→ Stated goal A
Answer these from the Staffan Olsson biography:
(i) Which shirt number did Olsson always wear?
(ii) At what age did he start his career, and with which team?
(iii) How many goals did he score in the 1988 Olympic tournament?
→ Stated goal B
Pick up the Staffan Olsson biography after its last sentence and keep writing it.

→ Source passage
+ + + + +

Erik Staffan Olsson (born 26 March 1964) is a  Swedish handball coach and former player. Olsson, who always played with no 13, was a left-handed right backcourt player with one of the most feared shots of all the elite players. Later in his career he won praise for his great playmaking skills.

From September 2022 he is the head coach of the Netherlands' men’s national team.

Player career
Olsson was born in Uppsala. He started his career, at the age of 10, in the Swedish team Skånela. Other clubs are Huttenberg, Niederwurzbach, HK Cliff, THW Kiel and Hammarby. He played 358 caps (852 goals) with the Sweden men's national handball team.

After a long career in Germany he returned to Sweden and played his final season in Hammarby Handball, a club he later coached to three consecutive national championships.

Olympics
In 1988 he was a member of the Swedish handball team which finished fifth in the Olympic tournament. He played all six matches and scored 16 goals.

+ + + + +

→ Pointing records for text and elements

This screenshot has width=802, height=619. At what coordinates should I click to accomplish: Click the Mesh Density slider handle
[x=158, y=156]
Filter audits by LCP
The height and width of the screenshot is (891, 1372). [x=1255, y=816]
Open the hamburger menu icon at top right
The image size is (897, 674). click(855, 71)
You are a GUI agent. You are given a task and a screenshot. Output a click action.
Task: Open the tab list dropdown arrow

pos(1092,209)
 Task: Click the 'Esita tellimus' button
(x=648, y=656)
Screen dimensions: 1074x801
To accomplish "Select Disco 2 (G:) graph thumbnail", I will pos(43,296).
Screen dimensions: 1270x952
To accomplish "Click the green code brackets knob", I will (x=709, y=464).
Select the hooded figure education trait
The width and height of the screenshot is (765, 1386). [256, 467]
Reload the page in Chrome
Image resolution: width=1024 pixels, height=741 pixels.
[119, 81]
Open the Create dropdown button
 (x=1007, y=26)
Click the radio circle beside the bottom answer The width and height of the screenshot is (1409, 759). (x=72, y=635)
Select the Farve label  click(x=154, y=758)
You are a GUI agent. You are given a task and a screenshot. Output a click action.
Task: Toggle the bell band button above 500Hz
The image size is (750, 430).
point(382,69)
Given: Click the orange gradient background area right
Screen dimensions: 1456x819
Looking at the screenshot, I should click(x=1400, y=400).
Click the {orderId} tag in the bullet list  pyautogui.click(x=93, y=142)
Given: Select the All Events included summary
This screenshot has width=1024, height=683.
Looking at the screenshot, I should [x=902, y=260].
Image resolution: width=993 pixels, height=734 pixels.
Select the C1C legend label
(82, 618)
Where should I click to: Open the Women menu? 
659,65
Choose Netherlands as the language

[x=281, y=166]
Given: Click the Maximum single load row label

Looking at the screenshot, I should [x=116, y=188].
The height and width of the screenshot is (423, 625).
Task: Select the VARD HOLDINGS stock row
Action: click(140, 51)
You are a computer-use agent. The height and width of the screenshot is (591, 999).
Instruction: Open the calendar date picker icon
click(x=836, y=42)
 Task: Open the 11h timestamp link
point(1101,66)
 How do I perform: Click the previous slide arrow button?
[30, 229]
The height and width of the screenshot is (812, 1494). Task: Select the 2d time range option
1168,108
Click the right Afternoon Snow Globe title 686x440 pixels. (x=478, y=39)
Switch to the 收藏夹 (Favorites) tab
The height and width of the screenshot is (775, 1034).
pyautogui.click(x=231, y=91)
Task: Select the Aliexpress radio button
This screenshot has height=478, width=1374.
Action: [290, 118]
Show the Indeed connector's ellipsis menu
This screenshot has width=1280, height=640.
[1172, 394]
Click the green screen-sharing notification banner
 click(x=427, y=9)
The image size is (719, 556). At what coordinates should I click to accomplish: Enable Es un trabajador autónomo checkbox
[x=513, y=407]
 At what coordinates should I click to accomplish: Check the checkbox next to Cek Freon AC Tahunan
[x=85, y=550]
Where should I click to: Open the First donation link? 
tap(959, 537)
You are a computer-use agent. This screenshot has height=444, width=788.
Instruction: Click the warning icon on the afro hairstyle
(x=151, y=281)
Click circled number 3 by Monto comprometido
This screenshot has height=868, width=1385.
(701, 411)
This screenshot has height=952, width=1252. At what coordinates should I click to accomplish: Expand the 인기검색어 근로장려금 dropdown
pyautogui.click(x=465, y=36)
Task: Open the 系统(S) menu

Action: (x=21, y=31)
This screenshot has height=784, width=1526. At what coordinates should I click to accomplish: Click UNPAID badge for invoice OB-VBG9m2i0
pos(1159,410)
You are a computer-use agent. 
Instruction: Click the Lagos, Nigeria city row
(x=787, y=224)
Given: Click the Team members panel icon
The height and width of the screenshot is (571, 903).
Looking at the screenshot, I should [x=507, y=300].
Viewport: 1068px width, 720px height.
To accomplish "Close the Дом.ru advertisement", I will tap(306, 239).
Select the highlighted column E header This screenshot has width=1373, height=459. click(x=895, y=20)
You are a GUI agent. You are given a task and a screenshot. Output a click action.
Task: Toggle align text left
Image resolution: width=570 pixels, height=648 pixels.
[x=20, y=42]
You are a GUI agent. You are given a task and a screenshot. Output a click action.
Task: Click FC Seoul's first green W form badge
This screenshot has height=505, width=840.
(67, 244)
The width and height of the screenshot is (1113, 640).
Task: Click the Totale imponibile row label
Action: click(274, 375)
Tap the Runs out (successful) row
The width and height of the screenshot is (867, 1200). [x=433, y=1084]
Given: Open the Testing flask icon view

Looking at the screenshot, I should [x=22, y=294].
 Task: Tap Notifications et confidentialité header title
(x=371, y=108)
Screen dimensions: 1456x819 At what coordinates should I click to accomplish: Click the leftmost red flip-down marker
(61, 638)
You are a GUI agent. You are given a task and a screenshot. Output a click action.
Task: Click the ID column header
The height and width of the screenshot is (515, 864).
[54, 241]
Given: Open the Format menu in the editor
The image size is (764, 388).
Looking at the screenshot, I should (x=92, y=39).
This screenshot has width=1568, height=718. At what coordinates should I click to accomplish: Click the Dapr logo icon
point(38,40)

+ + + + +

→ Task answer A
(i) Number 13.
(ii) At the age of 10, with the Swedish team Skånela.
(iii) 16 goals.

→ Task answer B
Four years later he was part of the Swedish team which won the silver medal. He played six matches and scored seven goals.

At the 1996 Games he won his second silver medal with the Swedish team. He played five matches and scored seven goals.

His last Olympic appearance was at the Sydney Games in 2000 when he won his third silver medal with the Swedish team. He played six matches and scored twelve goals.

Resume
 Caps/Goals: 357/852 goals (1984–2002)
 World champion 1990 (in Prague, Czechoslovakia) and 1999 (in Cairo, Egypt)
 European champion 1994, 1998, 2000 and 2002
 World champion runner up 1997
 3rd place in the 1993 and 1995 World championships
 German champion with THW Kiel 1998, 1999, 2000 and 2002
 Participated in four Summer Olympics: Seoul (1988), Barcelona (1992), Atlanta (1996) and Athens (2000)
 Swedish champion with Hammarby 2006, 2007 and 2008 (as coach)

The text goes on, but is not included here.